ASSIGNMENT:
Which lines of the data below include the string "folgen"? Return each of them.

DATA RECORDS:
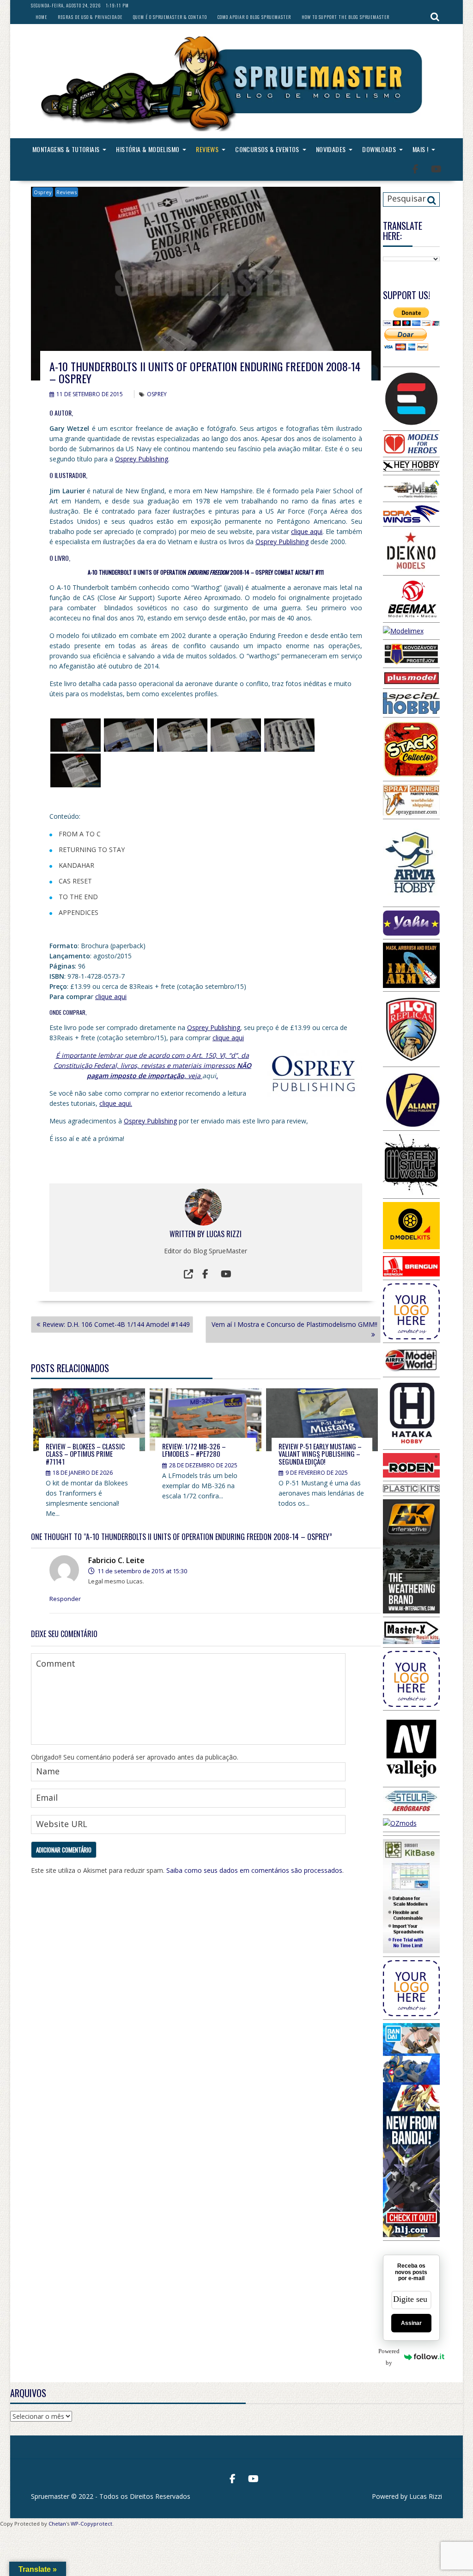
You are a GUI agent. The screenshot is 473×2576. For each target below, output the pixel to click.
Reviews (207, 149)
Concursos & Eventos (267, 149)
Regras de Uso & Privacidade (90, 16)
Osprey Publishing (141, 458)
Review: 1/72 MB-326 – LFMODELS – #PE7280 (194, 1450)
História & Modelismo (147, 149)
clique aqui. (115, 1103)
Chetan (57, 2523)
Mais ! (420, 149)
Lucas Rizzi (224, 1233)
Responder (65, 1599)
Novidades (331, 149)
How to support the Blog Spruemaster (345, 16)
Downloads (379, 149)
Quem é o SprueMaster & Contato (170, 16)
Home (41, 16)
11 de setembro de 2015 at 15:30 (141, 1571)
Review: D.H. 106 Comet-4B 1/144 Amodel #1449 (116, 1324)
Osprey (43, 192)
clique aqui (306, 531)
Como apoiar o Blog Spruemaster (254, 16)
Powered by (391, 2357)
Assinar (411, 2323)
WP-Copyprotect (91, 2523)
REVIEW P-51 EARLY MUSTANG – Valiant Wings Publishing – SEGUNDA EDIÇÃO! (320, 1453)
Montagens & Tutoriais (65, 149)
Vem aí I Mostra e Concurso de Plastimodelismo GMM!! (294, 1324)
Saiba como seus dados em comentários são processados (254, 1870)
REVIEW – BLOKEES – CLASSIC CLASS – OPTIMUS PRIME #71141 (85, 1453)
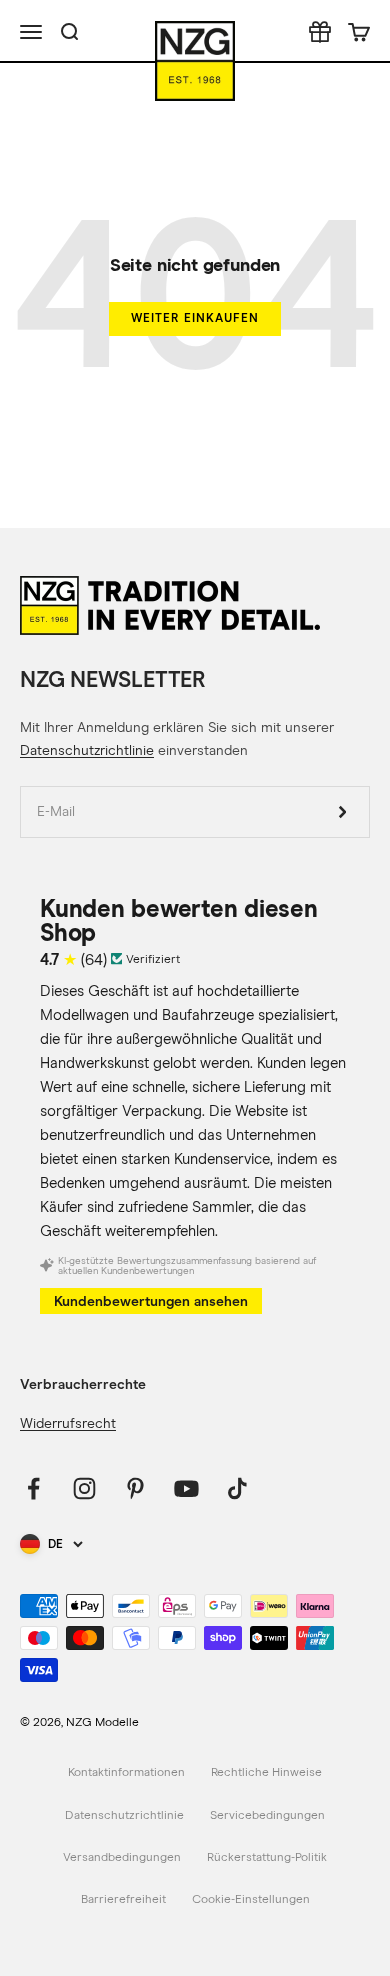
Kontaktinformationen (126, 1773)
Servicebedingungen (267, 1816)
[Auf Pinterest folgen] (135, 1488)
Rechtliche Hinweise (266, 1773)
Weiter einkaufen (194, 318)
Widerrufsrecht (68, 1424)
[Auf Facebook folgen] (33, 1488)
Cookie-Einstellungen (251, 1900)
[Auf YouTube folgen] (186, 1488)
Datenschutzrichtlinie (87, 751)
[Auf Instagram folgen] (84, 1488)
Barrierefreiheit (123, 1900)
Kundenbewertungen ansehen (151, 1301)
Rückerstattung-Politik (267, 1858)
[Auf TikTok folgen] (237, 1488)
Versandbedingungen (122, 1858)
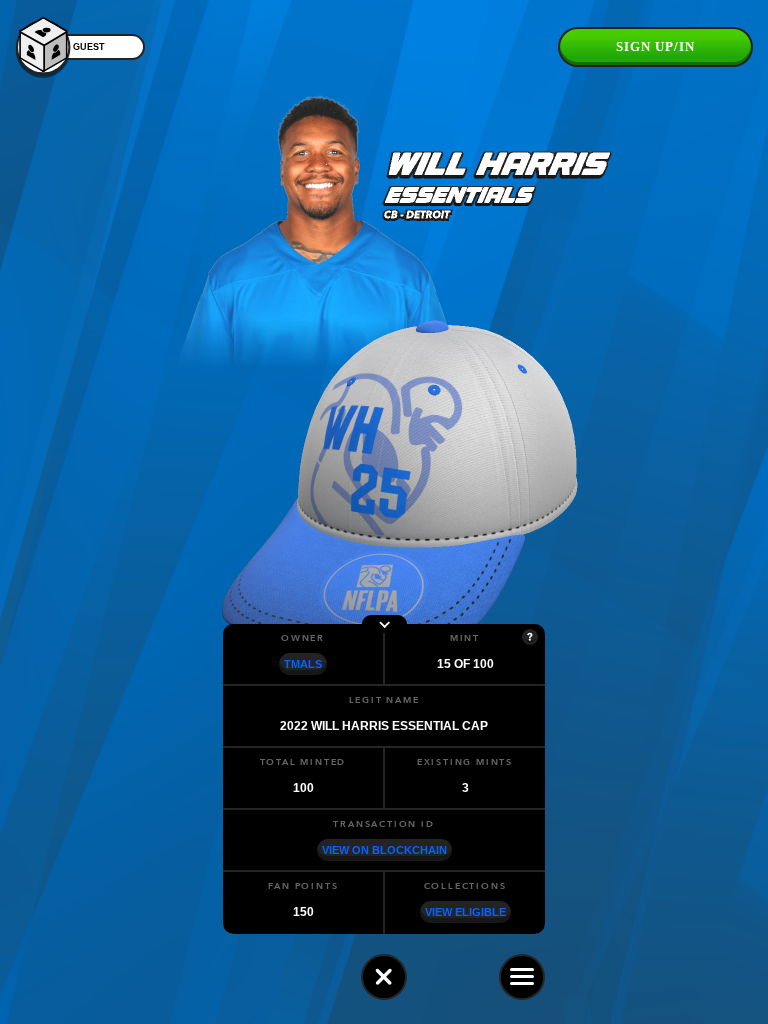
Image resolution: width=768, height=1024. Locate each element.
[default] (384, 977)
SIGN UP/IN (655, 46)
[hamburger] (522, 977)
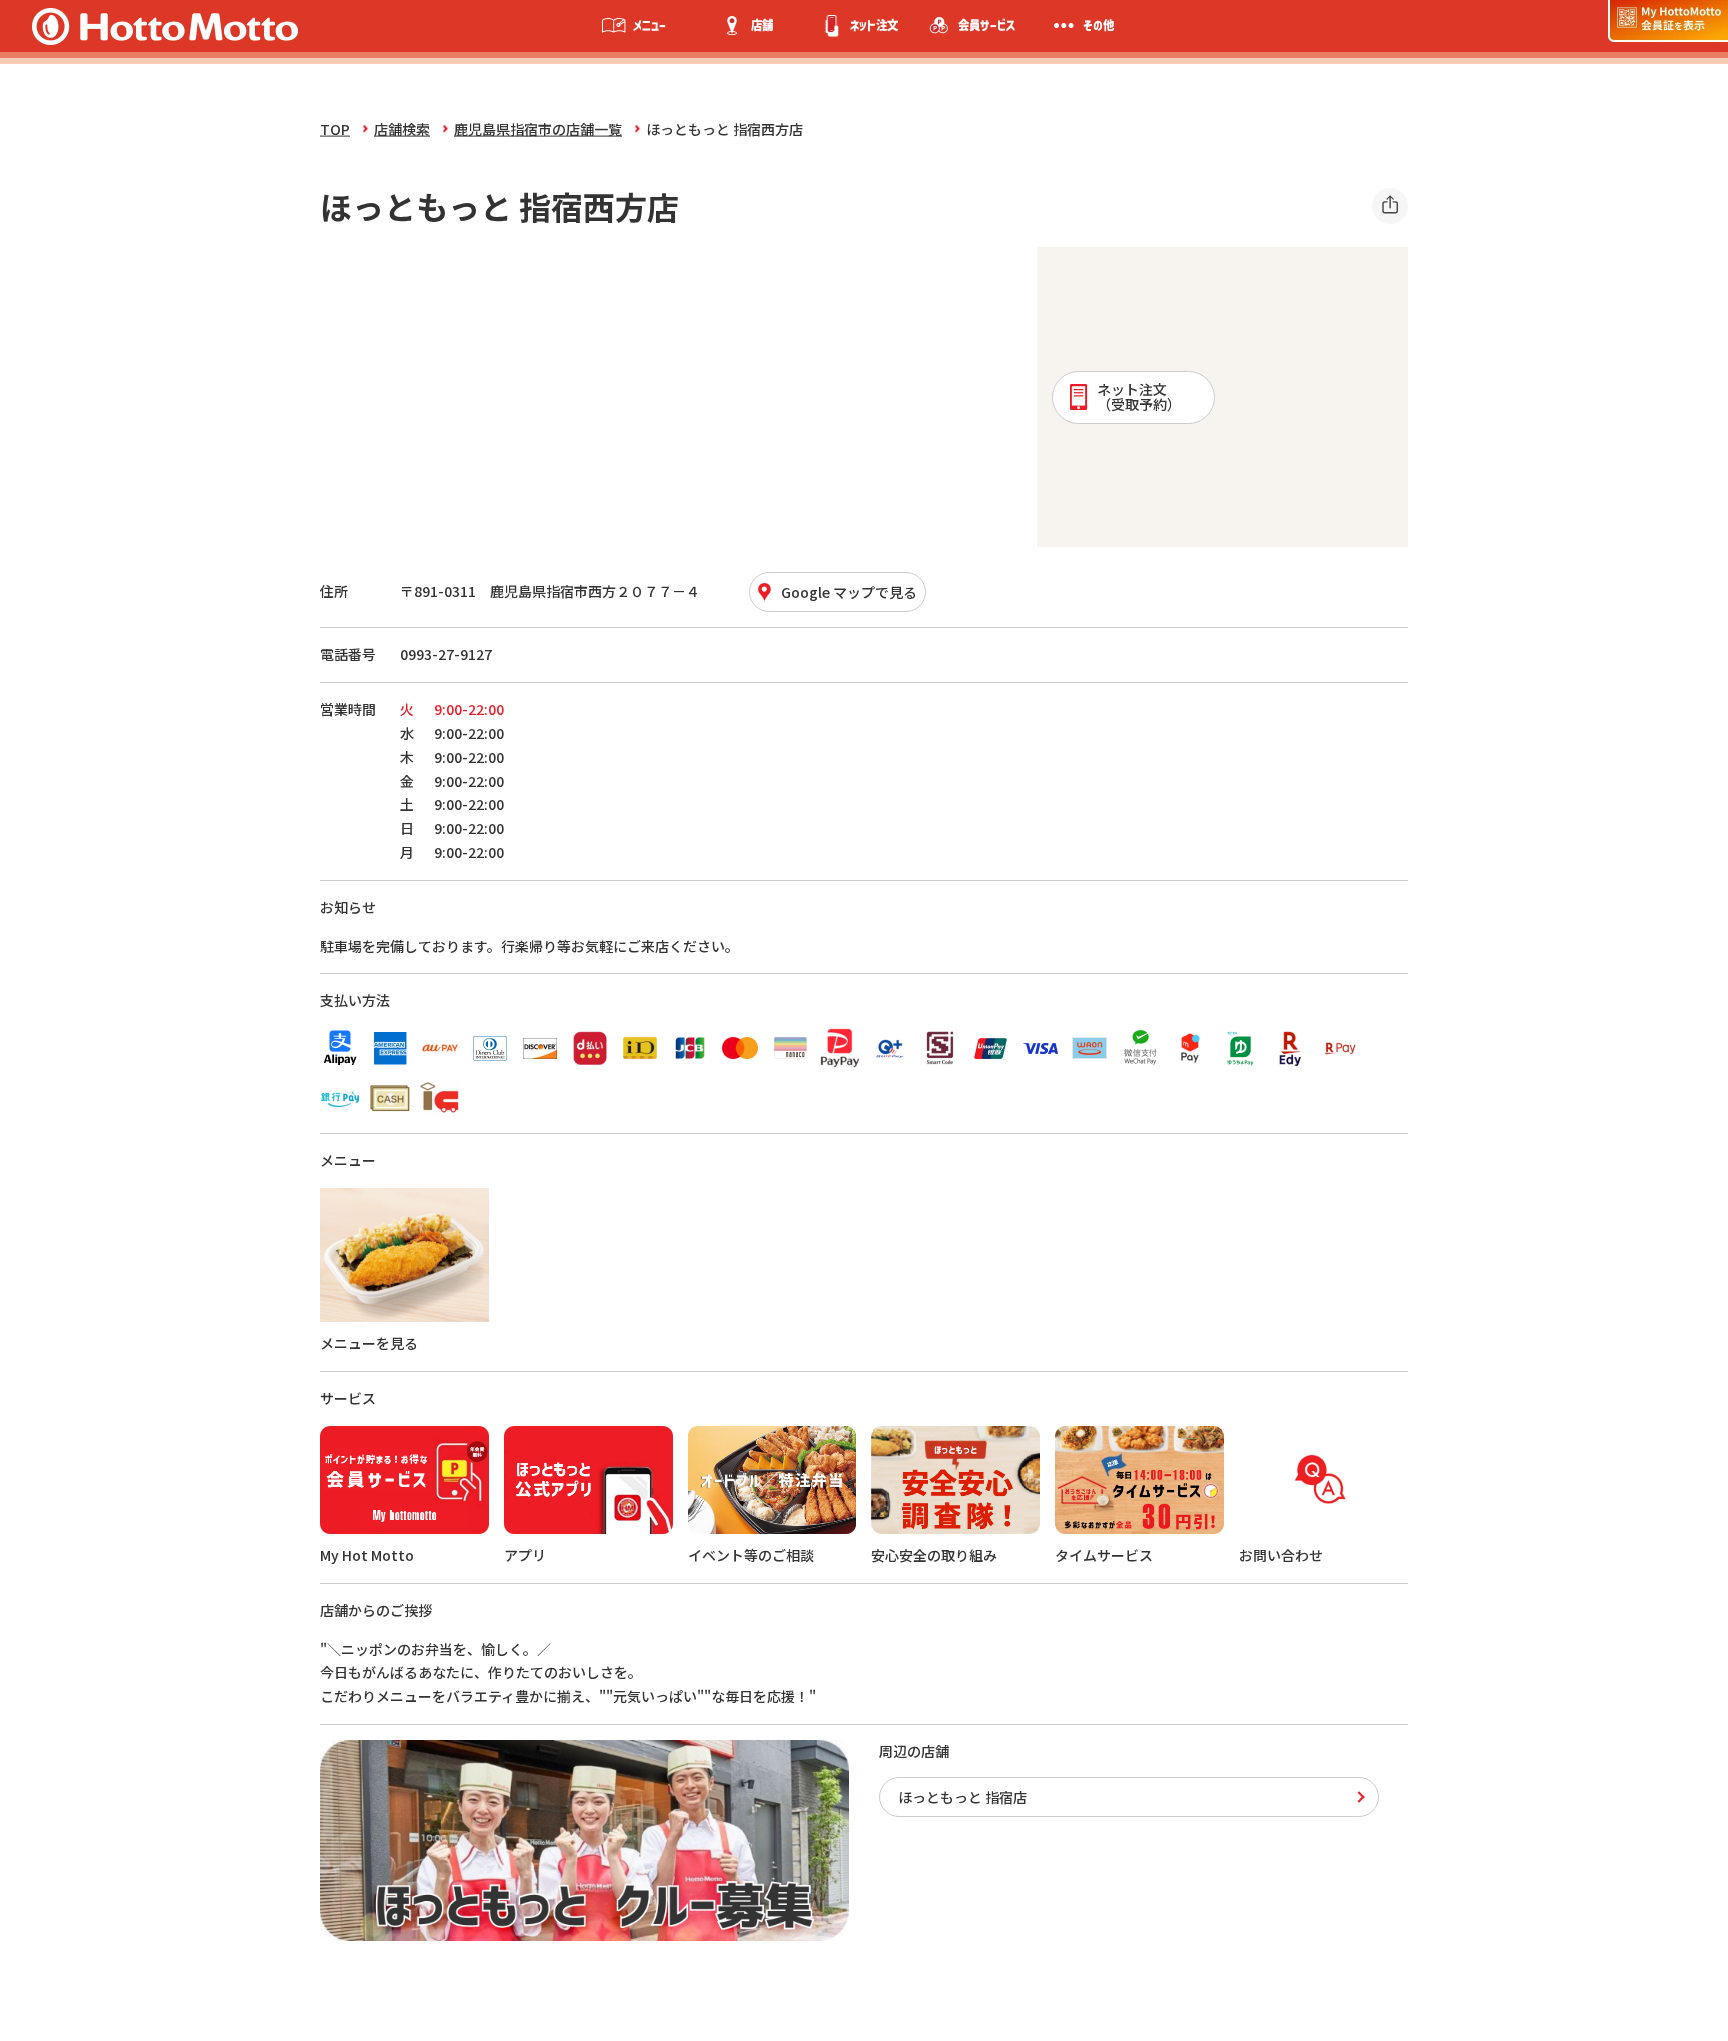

WRITTEN SOLUTION:
[Auf Pinterest folgen] (135, 1488)
[Auf Facebook folgen] (33, 1488)
[Auf YouTube folgen] (186, 1488)
[Auf Instagram folgen] (84, 1488)
[Auf TikTok folgen] (237, 1488)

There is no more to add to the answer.